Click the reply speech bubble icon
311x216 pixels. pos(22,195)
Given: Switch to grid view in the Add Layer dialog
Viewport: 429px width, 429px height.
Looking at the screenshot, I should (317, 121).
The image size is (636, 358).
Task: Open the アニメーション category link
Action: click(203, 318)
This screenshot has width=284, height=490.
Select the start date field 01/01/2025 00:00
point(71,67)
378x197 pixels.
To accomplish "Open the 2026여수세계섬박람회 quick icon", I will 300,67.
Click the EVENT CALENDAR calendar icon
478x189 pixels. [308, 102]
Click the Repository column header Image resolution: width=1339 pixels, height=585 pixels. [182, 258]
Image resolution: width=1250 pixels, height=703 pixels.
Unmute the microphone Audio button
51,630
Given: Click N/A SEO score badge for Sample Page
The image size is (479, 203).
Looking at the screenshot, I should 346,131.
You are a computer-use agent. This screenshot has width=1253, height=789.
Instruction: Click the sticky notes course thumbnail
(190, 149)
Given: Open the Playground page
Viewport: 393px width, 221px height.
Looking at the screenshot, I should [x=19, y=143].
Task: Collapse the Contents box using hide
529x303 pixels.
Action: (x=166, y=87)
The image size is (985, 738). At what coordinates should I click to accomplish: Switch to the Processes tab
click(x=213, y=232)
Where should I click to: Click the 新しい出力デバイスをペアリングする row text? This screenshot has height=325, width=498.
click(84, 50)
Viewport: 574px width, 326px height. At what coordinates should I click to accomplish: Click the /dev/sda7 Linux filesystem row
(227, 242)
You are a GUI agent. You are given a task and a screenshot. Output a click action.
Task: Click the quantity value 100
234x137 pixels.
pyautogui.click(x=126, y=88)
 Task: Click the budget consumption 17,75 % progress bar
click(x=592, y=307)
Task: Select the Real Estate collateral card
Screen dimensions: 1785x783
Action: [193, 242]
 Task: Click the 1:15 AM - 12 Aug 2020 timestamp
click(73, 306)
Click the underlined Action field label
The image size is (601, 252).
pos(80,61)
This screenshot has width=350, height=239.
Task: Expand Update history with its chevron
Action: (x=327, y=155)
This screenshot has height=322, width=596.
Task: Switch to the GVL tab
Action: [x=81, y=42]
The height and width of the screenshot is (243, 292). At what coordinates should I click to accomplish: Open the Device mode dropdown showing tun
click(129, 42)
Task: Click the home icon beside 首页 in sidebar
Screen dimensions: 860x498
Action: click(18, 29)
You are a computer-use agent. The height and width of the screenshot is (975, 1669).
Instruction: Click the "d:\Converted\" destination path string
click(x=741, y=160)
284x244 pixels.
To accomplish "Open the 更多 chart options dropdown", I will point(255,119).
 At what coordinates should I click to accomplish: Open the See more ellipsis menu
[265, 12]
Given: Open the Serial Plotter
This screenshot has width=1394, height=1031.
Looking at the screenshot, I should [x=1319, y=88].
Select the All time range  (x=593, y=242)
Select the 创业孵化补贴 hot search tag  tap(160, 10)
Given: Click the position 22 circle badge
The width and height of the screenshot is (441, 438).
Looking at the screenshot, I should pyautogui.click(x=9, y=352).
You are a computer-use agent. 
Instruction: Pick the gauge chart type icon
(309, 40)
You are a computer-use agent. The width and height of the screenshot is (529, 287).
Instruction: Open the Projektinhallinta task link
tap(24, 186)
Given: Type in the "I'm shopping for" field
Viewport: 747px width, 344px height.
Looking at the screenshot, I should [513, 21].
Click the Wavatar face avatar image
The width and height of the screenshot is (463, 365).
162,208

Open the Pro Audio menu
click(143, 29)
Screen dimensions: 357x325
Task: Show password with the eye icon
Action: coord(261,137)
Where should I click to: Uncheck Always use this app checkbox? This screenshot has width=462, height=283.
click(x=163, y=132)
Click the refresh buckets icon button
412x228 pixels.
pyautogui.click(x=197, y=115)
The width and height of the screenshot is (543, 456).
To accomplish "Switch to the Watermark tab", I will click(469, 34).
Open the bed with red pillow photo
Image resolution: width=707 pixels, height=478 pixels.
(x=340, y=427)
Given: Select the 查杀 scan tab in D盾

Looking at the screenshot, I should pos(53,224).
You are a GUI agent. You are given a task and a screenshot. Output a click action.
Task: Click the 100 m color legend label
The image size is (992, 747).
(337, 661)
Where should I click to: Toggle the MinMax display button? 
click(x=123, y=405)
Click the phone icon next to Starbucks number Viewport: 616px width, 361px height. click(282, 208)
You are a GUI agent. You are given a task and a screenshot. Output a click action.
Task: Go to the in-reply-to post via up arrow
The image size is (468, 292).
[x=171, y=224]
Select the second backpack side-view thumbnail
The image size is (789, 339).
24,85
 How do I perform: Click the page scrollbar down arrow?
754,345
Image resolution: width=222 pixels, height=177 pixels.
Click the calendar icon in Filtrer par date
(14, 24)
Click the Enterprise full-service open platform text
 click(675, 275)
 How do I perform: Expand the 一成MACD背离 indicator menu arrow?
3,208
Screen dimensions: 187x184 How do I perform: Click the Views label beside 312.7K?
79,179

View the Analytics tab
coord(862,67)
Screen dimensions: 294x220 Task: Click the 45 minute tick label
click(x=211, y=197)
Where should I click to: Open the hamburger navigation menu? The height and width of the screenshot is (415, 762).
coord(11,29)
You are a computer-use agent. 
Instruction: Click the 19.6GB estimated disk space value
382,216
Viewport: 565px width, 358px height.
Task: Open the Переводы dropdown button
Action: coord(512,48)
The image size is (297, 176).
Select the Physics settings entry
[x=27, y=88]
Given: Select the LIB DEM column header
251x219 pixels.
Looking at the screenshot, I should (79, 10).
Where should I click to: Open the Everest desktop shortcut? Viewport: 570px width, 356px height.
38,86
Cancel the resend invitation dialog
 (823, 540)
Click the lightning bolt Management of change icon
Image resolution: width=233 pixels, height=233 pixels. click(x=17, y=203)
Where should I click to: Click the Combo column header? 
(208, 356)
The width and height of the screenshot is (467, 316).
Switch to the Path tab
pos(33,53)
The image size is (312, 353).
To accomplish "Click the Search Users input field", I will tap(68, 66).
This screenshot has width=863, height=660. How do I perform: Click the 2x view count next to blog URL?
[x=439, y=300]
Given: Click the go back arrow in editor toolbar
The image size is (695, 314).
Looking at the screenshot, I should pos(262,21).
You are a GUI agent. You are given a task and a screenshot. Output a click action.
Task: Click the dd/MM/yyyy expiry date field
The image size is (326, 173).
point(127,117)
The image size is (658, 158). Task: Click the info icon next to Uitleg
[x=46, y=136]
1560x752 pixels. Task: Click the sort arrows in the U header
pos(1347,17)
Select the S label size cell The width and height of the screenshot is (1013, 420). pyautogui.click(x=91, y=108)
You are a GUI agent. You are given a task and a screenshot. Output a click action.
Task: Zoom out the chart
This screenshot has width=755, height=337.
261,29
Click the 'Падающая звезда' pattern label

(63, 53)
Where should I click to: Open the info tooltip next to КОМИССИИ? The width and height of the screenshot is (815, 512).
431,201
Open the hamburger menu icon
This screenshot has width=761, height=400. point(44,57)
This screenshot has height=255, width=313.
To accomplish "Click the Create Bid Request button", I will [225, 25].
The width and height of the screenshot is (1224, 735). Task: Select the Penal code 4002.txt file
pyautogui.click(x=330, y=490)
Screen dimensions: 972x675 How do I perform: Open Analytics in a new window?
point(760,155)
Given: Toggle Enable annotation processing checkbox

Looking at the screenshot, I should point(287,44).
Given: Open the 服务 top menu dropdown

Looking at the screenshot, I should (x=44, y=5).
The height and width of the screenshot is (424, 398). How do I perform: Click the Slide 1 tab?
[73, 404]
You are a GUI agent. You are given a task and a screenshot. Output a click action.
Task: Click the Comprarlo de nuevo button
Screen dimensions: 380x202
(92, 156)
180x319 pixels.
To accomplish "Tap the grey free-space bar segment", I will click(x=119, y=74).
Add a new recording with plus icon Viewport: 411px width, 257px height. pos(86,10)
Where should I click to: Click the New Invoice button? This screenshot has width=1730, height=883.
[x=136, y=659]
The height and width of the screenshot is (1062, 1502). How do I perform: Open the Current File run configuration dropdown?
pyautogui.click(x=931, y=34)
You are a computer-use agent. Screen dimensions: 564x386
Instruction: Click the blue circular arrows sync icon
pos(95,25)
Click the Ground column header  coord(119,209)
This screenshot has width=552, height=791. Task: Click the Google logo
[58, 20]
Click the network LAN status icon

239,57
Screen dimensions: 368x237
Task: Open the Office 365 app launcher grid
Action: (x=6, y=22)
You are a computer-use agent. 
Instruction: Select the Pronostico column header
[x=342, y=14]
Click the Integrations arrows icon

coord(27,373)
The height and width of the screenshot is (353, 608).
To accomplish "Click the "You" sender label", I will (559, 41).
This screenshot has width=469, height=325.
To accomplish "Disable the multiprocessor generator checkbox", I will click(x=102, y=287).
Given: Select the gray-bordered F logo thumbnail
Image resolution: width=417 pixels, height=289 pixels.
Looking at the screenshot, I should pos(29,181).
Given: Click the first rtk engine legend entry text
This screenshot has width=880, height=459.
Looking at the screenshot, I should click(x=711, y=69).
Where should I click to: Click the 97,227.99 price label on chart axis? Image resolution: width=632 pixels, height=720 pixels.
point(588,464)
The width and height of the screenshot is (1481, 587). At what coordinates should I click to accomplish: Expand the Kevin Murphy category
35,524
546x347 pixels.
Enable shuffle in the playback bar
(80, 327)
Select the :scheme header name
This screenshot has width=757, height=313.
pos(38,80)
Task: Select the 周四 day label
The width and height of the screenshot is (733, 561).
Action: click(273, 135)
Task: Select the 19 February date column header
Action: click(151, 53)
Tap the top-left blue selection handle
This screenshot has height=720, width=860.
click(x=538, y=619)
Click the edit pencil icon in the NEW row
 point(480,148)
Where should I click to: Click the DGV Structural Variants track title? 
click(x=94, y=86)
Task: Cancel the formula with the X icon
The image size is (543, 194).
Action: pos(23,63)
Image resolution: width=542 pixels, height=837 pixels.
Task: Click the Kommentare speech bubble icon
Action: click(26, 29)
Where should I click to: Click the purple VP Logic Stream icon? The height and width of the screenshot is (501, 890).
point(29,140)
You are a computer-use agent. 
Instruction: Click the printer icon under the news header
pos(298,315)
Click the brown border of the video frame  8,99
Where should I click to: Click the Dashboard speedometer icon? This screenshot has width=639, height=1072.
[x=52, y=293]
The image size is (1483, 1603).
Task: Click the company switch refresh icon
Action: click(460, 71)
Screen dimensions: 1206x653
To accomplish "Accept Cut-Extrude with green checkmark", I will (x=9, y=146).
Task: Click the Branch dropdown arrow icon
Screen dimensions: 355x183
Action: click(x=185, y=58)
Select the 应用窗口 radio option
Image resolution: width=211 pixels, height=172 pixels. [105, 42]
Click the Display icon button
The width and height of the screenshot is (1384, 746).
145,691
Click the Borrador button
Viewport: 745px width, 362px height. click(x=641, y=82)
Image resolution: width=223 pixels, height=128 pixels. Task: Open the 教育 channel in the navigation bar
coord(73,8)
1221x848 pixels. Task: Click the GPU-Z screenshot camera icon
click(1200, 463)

* **WHAT IS NEEDED**
Transcribe, exactly and without additions, the lines of the records above, beginning with the line that contains "Click the Enterprise" and ending with the line that contains "Select the S label", both included.

* **SOLUTION**
Click the Enterprise full-service open platform text
 click(675, 275)
 How do I perform: Expand the 一成MACD背离 indicator menu arrow?
3,208
Screen dimensions: 187x184 How do I perform: Click the Views label beside 312.7K?
79,179

View the Analytics tab
coord(862,67)
Screen dimensions: 294x220 Task: Click the 45 minute tick label
click(x=211, y=197)
Where should I click to: Open the hamburger navigation menu? The height and width of the screenshot is (415, 762).
coord(11,29)
You are a computer-use agent. 
Instruction: Click the 19.6GB estimated disk space value
382,216
Viewport: 565px width, 358px height.
Task: Open the Переводы dropdown button
Action: coord(512,48)
The image size is (297, 176).
Select the Physics settings entry
[x=27, y=88]
Given: Select the LIB DEM column header
251x219 pixels.
Looking at the screenshot, I should (79, 10).
Where should I click to: Open the Everest desktop shortcut? Viewport: 570px width, 356px height.
38,86
Cancel the resend invitation dialog
 (823, 540)
Click the lightning bolt Management of change icon
Image resolution: width=233 pixels, height=233 pixels. click(x=17, y=203)
Where should I click to: Click the Combo column header? 
(208, 356)
The width and height of the screenshot is (467, 316).
Switch to the Path tab
pos(33,53)
The image size is (312, 353).
To accomplish "Click the Search Users input field", I will tap(68, 66).
This screenshot has width=863, height=660. How do I perform: Click the 2x view count next to blog URL?
[x=439, y=300]
Given: Click the go back arrow in editor toolbar
The image size is (695, 314).
Looking at the screenshot, I should pos(262,21).
You are a GUI agent. You are given a task and a screenshot. Output a click action.
Task: Click the dd/MM/yyyy expiry date field
The image size is (326, 173).
point(127,117)
The image size is (658, 158). Task: Click the info icon next to Uitleg
[x=46, y=136]
1560x752 pixels. Task: Click the sort arrows in the U header
pos(1347,17)
Select the S label size cell The width and height of the screenshot is (1013, 420). pyautogui.click(x=91, y=108)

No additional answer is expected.